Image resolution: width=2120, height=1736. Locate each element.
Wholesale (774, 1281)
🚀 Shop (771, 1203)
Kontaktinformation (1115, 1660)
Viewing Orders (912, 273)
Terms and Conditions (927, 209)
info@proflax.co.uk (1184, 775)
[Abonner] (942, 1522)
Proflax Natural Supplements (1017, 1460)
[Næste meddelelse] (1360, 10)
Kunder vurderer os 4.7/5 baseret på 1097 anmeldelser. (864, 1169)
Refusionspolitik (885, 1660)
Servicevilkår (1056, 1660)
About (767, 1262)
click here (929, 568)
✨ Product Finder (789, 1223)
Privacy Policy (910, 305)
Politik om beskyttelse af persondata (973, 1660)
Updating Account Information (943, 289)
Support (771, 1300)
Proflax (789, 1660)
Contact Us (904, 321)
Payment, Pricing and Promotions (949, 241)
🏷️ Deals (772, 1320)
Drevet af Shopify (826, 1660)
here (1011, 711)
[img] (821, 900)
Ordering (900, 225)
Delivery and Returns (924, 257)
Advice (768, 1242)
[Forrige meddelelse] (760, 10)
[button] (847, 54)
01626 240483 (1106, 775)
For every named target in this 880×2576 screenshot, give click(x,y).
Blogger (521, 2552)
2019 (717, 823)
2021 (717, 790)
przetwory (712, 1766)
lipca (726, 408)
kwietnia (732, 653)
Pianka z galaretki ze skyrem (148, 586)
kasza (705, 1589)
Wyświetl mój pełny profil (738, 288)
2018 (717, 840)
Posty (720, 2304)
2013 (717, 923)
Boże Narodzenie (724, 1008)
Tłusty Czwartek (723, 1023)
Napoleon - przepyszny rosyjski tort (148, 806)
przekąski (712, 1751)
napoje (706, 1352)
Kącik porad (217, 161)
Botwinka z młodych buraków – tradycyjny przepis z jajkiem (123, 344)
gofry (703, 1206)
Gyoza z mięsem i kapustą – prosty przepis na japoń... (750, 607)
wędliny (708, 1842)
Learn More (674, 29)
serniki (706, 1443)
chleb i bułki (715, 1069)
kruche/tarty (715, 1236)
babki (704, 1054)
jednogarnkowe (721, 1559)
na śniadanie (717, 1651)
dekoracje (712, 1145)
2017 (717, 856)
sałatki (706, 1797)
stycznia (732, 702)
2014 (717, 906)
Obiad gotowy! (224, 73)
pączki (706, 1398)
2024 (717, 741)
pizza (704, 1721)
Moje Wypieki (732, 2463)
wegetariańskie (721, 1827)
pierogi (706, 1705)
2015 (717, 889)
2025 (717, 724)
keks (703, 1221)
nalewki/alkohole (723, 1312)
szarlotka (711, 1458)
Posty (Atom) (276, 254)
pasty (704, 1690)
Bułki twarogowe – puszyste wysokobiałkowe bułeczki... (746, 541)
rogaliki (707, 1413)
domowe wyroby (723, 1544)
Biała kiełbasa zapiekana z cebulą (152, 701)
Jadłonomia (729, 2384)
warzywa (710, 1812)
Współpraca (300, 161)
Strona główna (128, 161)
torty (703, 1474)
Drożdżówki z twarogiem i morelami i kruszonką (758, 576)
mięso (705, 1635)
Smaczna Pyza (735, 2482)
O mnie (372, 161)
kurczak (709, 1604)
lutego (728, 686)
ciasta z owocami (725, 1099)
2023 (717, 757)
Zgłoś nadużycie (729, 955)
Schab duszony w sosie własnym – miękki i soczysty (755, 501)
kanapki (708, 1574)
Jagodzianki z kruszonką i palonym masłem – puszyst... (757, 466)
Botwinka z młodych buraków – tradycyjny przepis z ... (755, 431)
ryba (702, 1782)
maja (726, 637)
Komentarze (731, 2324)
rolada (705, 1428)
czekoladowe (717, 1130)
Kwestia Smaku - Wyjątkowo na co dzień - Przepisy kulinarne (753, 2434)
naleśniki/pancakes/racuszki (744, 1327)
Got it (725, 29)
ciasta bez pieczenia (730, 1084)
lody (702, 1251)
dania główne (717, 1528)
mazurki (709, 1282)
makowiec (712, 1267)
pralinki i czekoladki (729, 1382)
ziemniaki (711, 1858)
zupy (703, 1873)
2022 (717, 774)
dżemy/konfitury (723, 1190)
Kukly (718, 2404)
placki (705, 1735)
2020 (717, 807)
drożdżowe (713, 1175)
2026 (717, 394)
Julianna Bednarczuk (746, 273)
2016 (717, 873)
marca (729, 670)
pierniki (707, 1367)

************

| ASSIGNED TASK |
In the entries above, take the line containing "O mnie (372, 161)" and each later line through the last, and repeat them exactly. Output nothing else.

| EXERCISE SOLUTION |
O mnie (372, 161)
kurczak (709, 1604)
lutego (728, 686)
ciasta z owocami (725, 1099)
2023 (717, 757)
Zgłoś nadużycie (729, 955)
Schab duszony w sosie własnym – miękki i soczysty (755, 501)
kanapki (708, 1574)
Jagodzianki z kruszonką i palonym masłem – puszyst... (757, 466)
Botwinka z młodych buraków – tradycyjny przepis z ... (755, 431)
ryba (702, 1782)
maja (726, 637)
Komentarze (731, 2324)
rolada (705, 1428)
czekoladowe (717, 1130)
Kwestia Smaku - Wyjątkowo na co dzień - Przepisy kulinarne (753, 2434)
naleśniki/pancakes/racuszki (744, 1327)
Got it (725, 29)
ciasta bez pieczenia (730, 1084)
lody (702, 1251)
dania główne (717, 1528)
mazurki (709, 1282)
makowiec (712, 1267)
pralinki i czekoladki (729, 1382)
ziemniaki (711, 1858)
zupy (703, 1873)
2022 (717, 774)
dżemy/konfitury (723, 1190)
Kukly (718, 2404)
placki (705, 1735)
2020 (717, 807)
drożdżowe (713, 1175)
2026 (717, 394)
Julianna Bednarczuk (746, 273)
2016 (717, 873)
marca (729, 670)
pierniki (707, 1367)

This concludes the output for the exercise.